◆ Directions ◆
Given the records underneath, please repeat exactly the lines from the line with "Image resolution: width=1307" through the line with "Take a chart snapshot with camera icon", passing over any picture.

◆ Record set ◆

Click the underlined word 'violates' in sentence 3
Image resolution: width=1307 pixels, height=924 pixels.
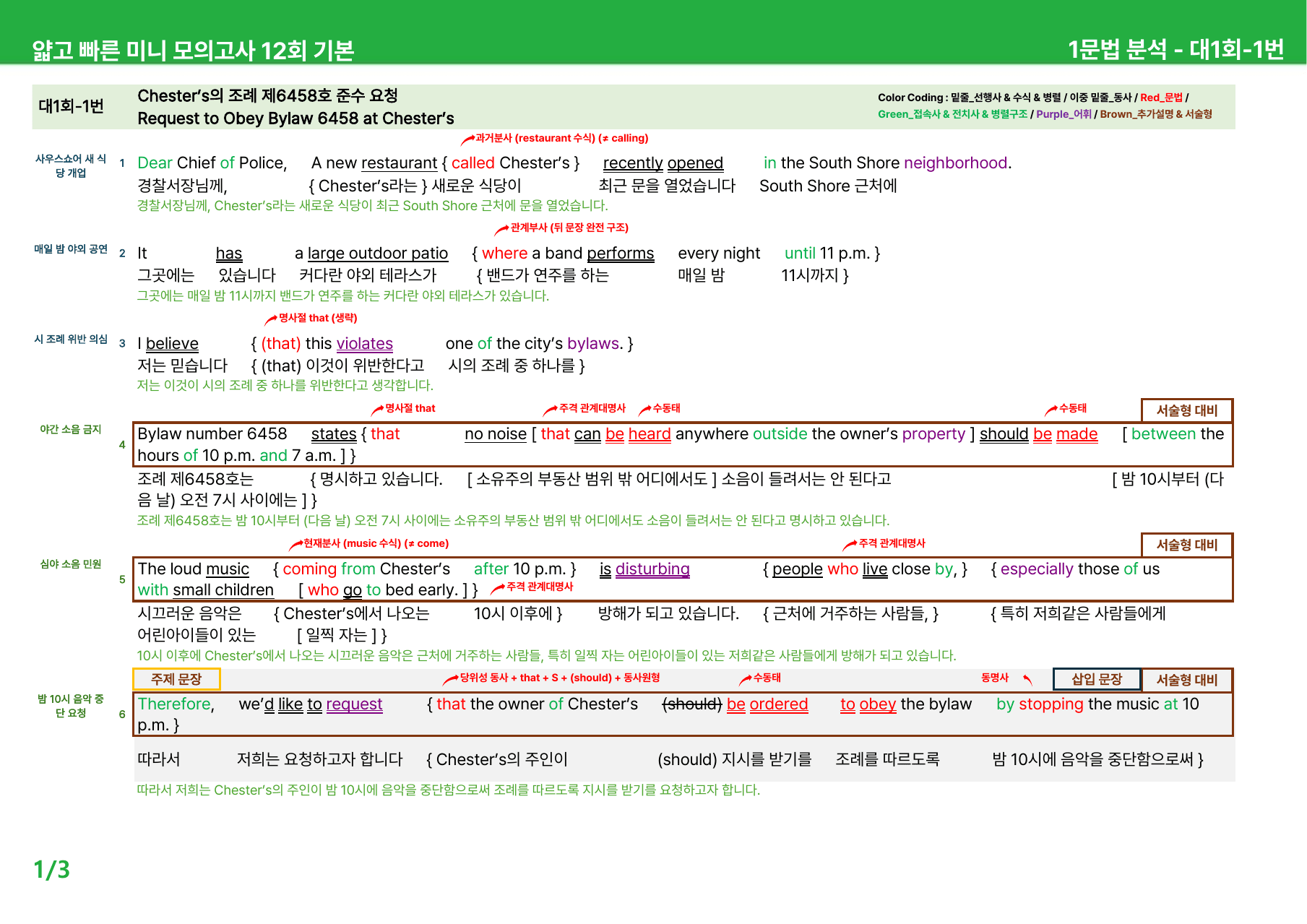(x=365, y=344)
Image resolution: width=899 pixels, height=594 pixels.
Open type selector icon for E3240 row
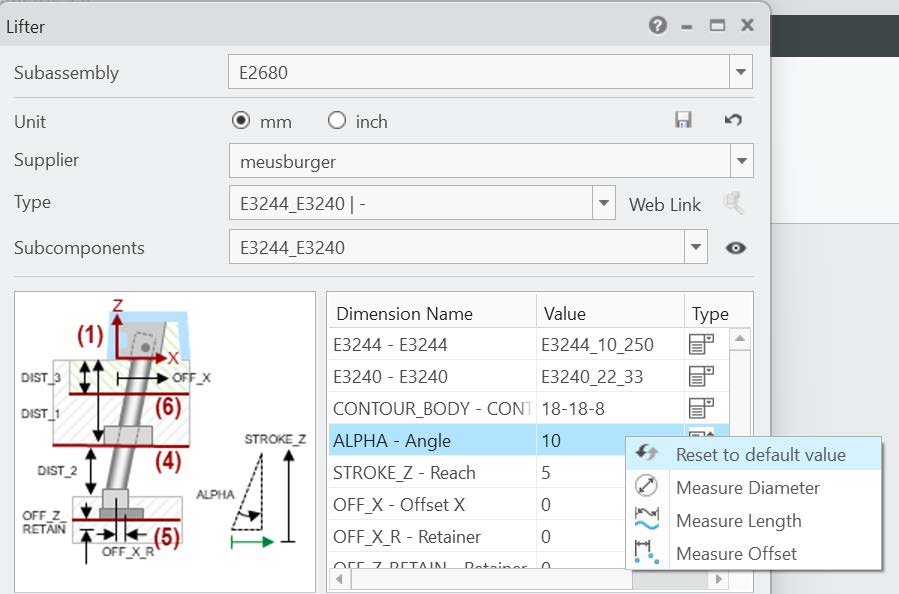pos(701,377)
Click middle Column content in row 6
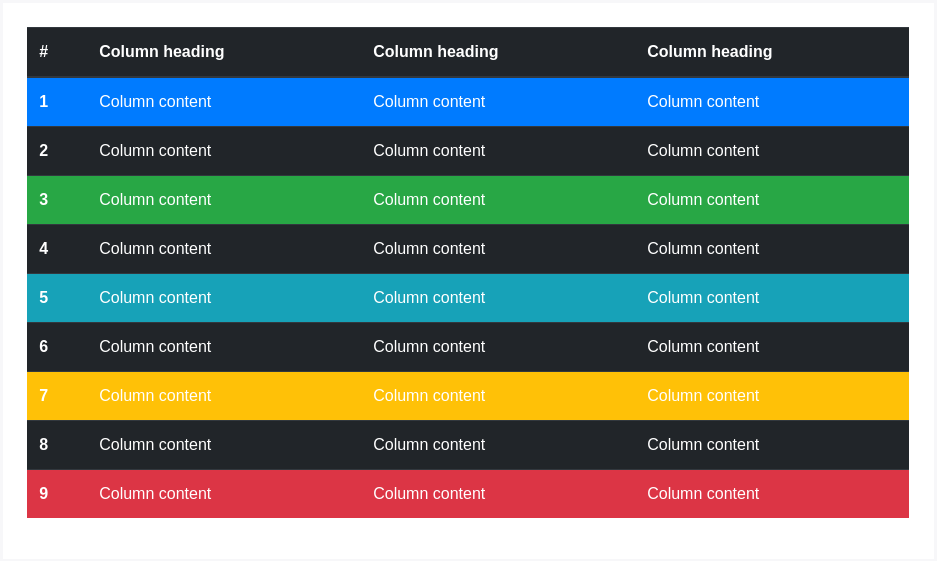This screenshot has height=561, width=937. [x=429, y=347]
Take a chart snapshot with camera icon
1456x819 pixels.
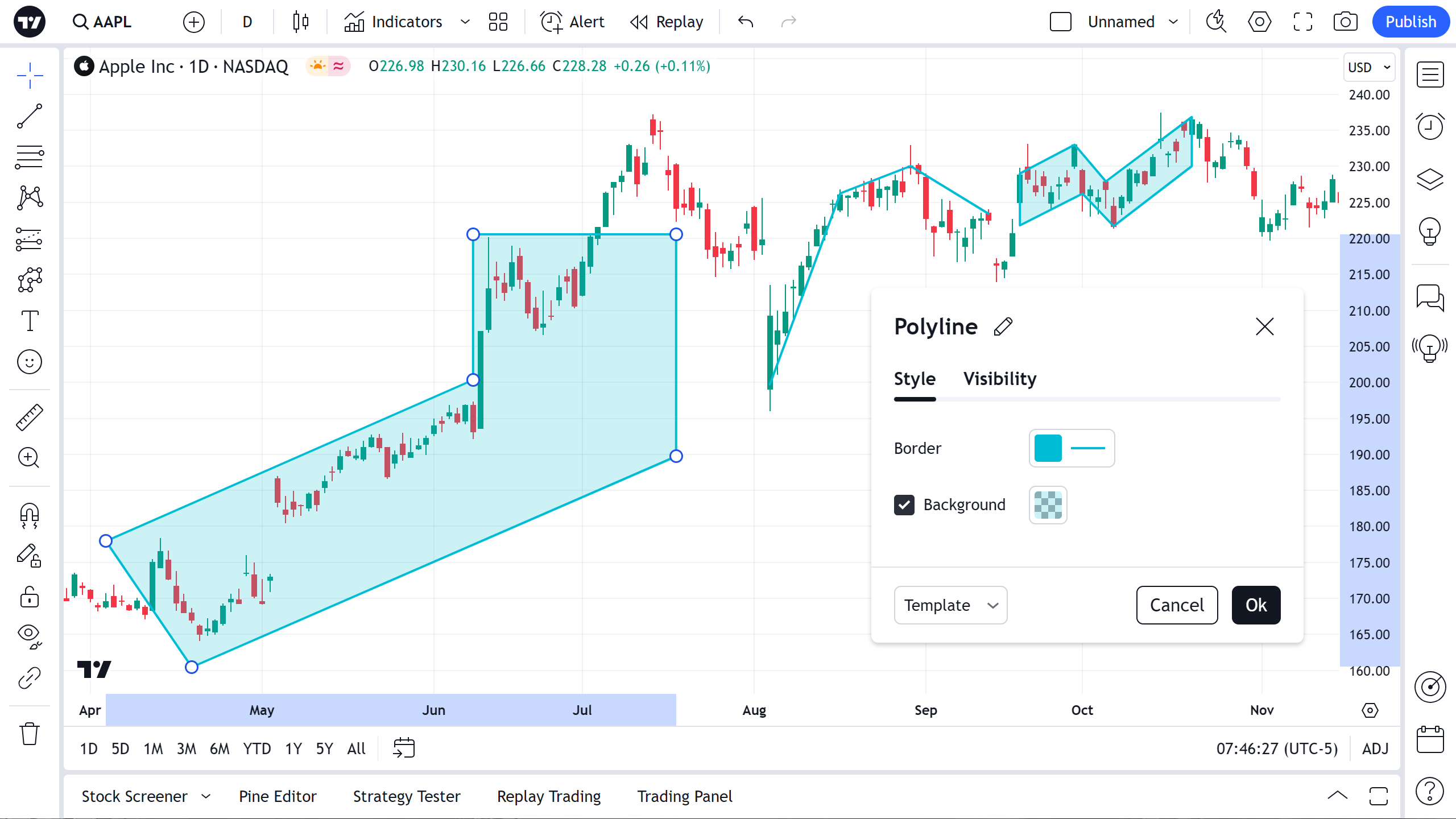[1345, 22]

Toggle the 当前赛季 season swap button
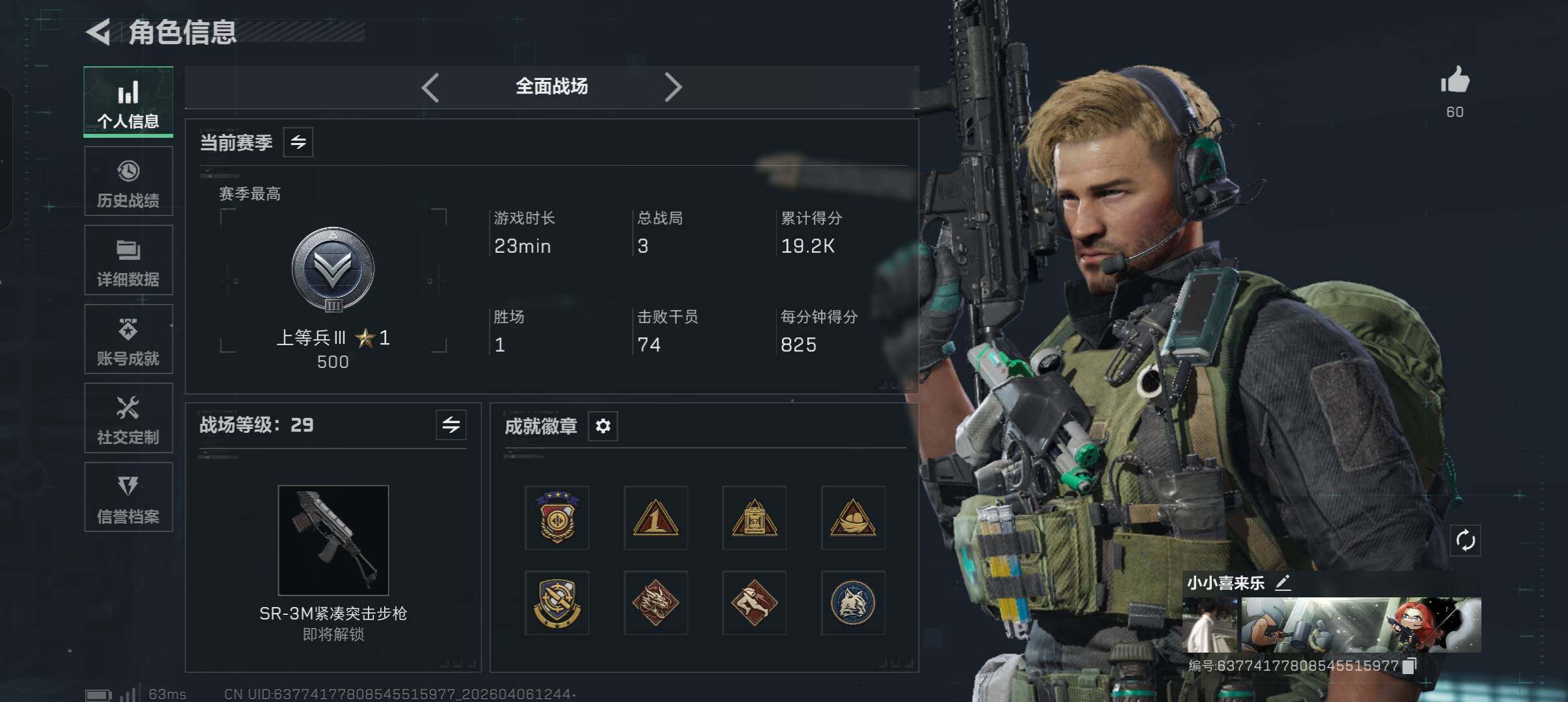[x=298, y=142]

◆ The completed task ◆
Image resolution: width=1307 pixels, height=924 pixels.
(x=365, y=344)
Image resolution: width=899 pixels, height=594 pixels.
Open type selector icon for E3240 row
pos(701,377)
Click middle Column content in row 6
This screenshot has height=561, width=937. [x=429, y=347]
Take a chart snapshot with camera icon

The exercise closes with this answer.